Recorded data:
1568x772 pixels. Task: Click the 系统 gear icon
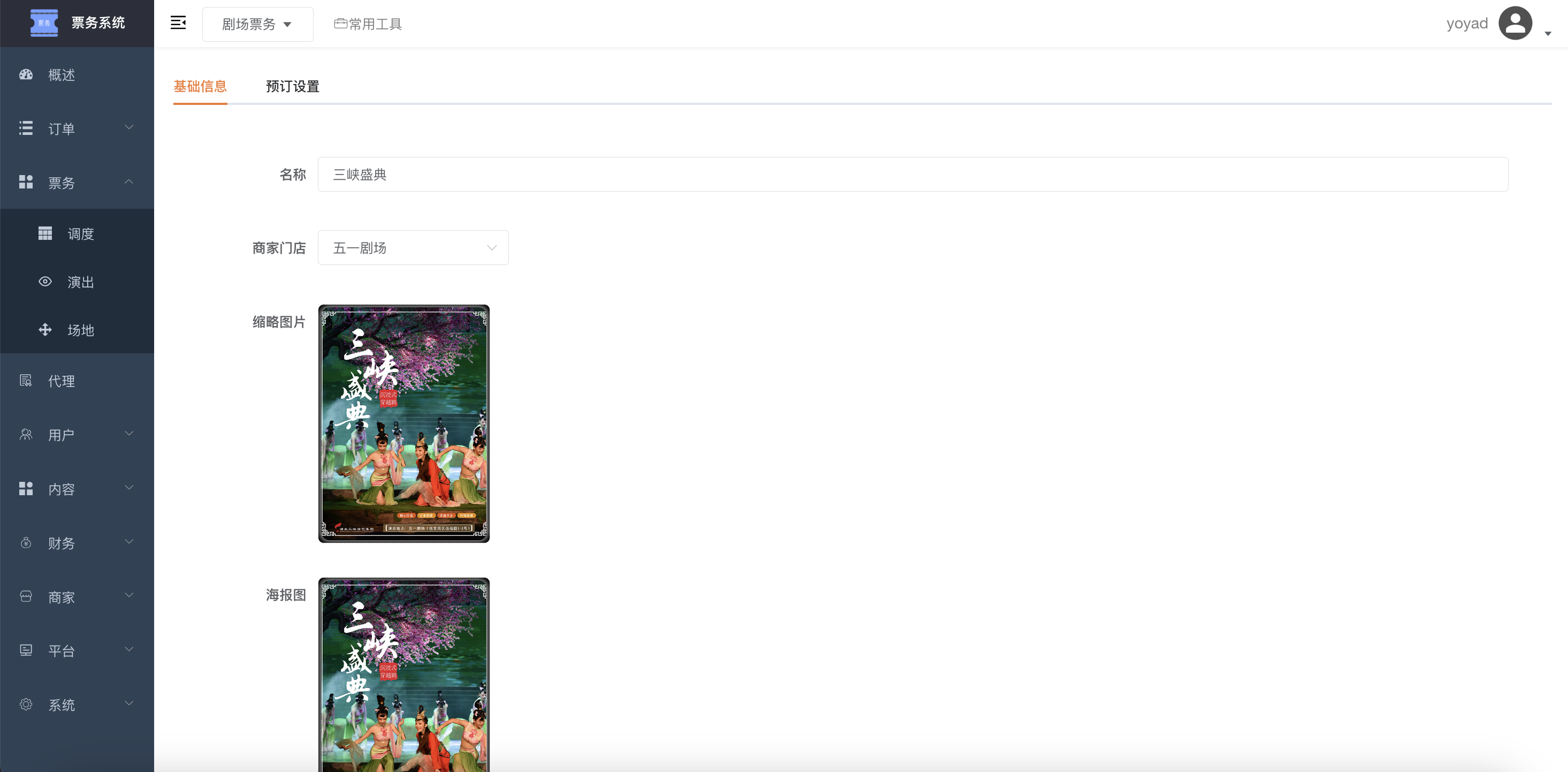(26, 705)
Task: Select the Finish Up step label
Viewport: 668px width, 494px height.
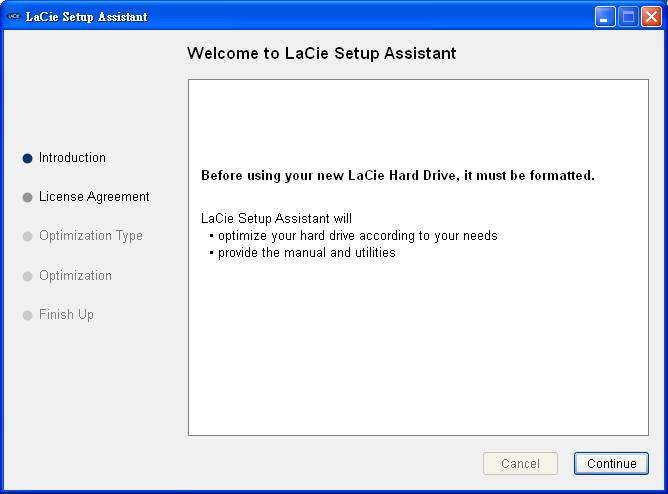Action: pos(66,315)
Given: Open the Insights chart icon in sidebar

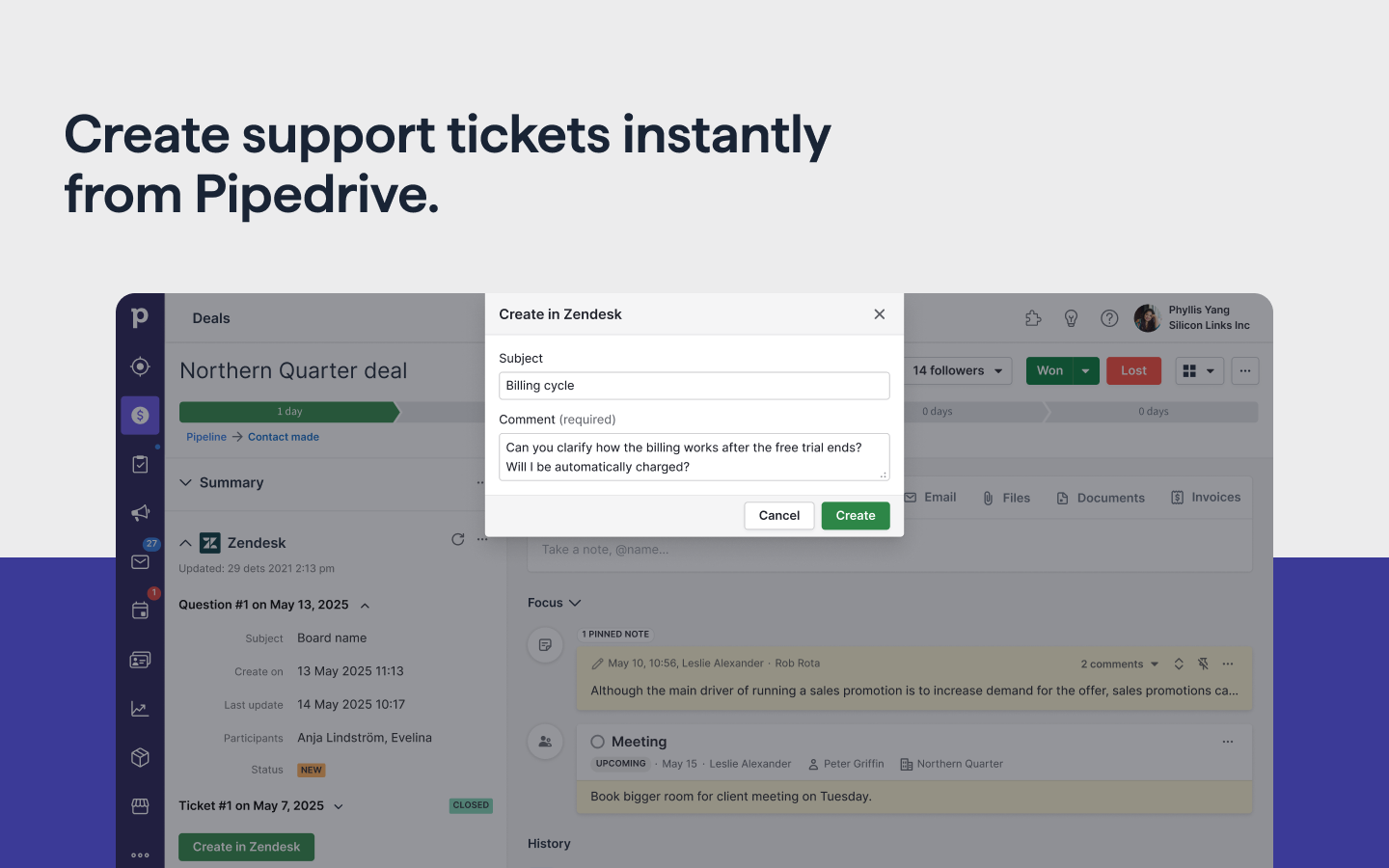Looking at the screenshot, I should pyautogui.click(x=140, y=709).
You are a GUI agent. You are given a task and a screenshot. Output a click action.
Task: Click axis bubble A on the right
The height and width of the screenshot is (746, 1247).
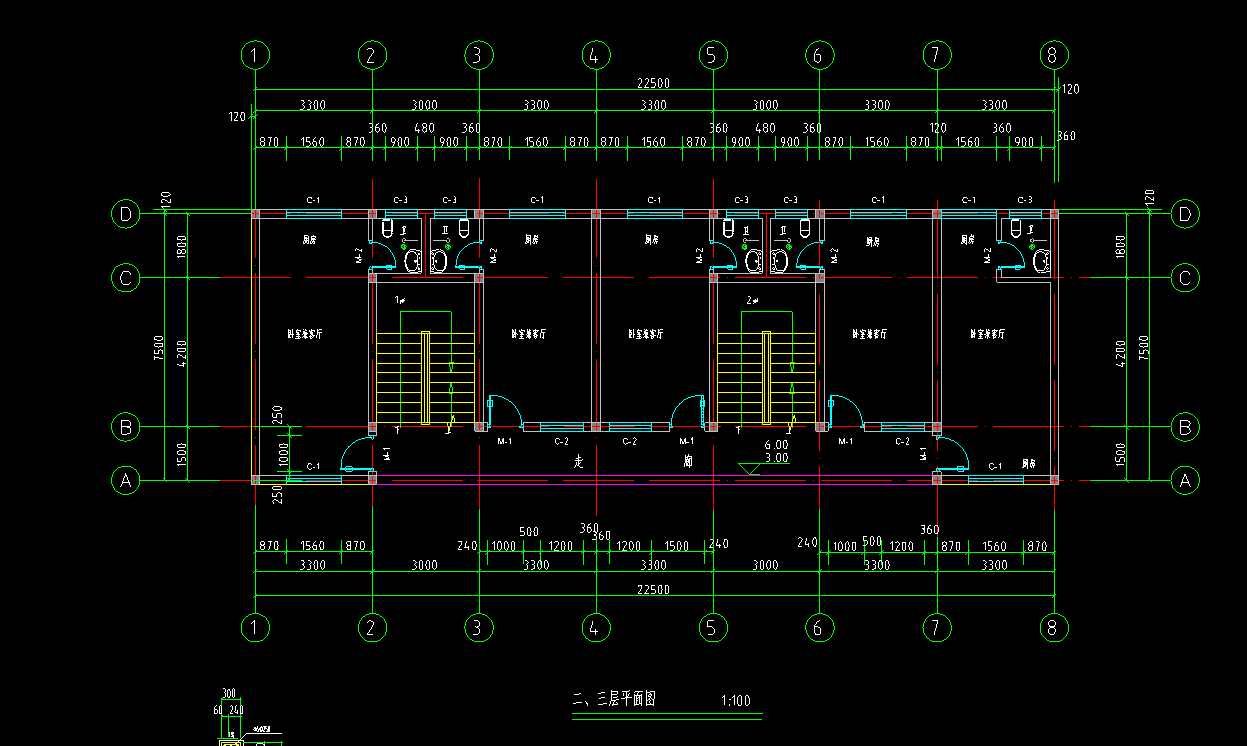1185,481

What you should do: Repeat the material exactly. Any picture in it should be dropped.

Exercise result:
1568x772 pixels. Task: Click the 系统 gear icon
(26, 705)
Task: Select the Finish Up step label
Viewport: 668px width, 494px height.
Action: pos(66,315)
Given: Open the Insights chart icon in sidebar

Looking at the screenshot, I should pyautogui.click(x=140, y=709).
You are a GUI agent. You are given a task and a screenshot. Output a click action.
Task: Click axis bubble A on the right
The height and width of the screenshot is (746, 1247).
1185,481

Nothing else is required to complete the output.